## Required work
Using the records below, repeat exactly the lines from the one holding "Viewport: 363px width, 278px height." through the one holding "This screenshot has height=595, width=1133.", both ends included, and no others.

++++ Recorded data

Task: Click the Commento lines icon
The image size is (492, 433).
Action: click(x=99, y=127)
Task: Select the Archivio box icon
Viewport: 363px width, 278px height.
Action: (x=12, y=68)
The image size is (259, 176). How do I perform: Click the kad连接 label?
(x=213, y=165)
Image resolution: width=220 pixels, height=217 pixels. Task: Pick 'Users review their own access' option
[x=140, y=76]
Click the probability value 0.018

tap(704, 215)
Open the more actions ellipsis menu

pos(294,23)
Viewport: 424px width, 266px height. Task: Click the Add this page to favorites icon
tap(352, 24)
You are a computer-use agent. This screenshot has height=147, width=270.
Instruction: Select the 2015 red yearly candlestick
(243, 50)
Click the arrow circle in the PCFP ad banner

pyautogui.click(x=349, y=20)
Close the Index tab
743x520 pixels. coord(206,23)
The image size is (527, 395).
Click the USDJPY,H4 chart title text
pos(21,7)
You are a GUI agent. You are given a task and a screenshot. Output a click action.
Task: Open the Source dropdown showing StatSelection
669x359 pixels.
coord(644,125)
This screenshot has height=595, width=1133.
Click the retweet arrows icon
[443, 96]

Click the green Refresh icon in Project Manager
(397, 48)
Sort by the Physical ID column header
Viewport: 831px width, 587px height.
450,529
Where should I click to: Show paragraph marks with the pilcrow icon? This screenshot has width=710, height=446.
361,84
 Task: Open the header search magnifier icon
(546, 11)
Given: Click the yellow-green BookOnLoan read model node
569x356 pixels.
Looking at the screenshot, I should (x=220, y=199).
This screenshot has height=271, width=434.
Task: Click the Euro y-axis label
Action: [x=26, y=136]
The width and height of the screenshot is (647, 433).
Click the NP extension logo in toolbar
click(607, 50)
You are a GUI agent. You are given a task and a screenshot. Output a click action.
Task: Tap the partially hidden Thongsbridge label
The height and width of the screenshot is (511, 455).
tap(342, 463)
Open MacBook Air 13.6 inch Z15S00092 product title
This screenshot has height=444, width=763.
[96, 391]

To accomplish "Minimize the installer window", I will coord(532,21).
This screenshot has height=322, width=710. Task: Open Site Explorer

++++++++

## Expected output
Viewport: 363px width, 278px height.
Action: (x=12, y=68)
The image size is (259, 176). How do I perform: Click the kad连接 label?
(x=213, y=165)
Image resolution: width=220 pixels, height=217 pixels. Task: Pick 'Users review their own access' option
[x=140, y=76]
Click the probability value 0.018

tap(704, 215)
Open the more actions ellipsis menu

pos(294,23)
Viewport: 424px width, 266px height. Task: Click the Add this page to favorites icon
tap(352, 24)
You are a computer-use agent. This screenshot has height=147, width=270.
Instruction: Select the 2015 red yearly candlestick
(243, 50)
Click the arrow circle in the PCFP ad banner

pyautogui.click(x=349, y=20)
Close the Index tab
743x520 pixels. coord(206,23)
The image size is (527, 395).
Click the USDJPY,H4 chart title text
pos(21,7)
You are a GUI agent. You are given a task and a screenshot. Output a click action.
Task: Open the Source dropdown showing StatSelection
669x359 pixels.
coord(644,125)
This screenshot has height=595, width=1133.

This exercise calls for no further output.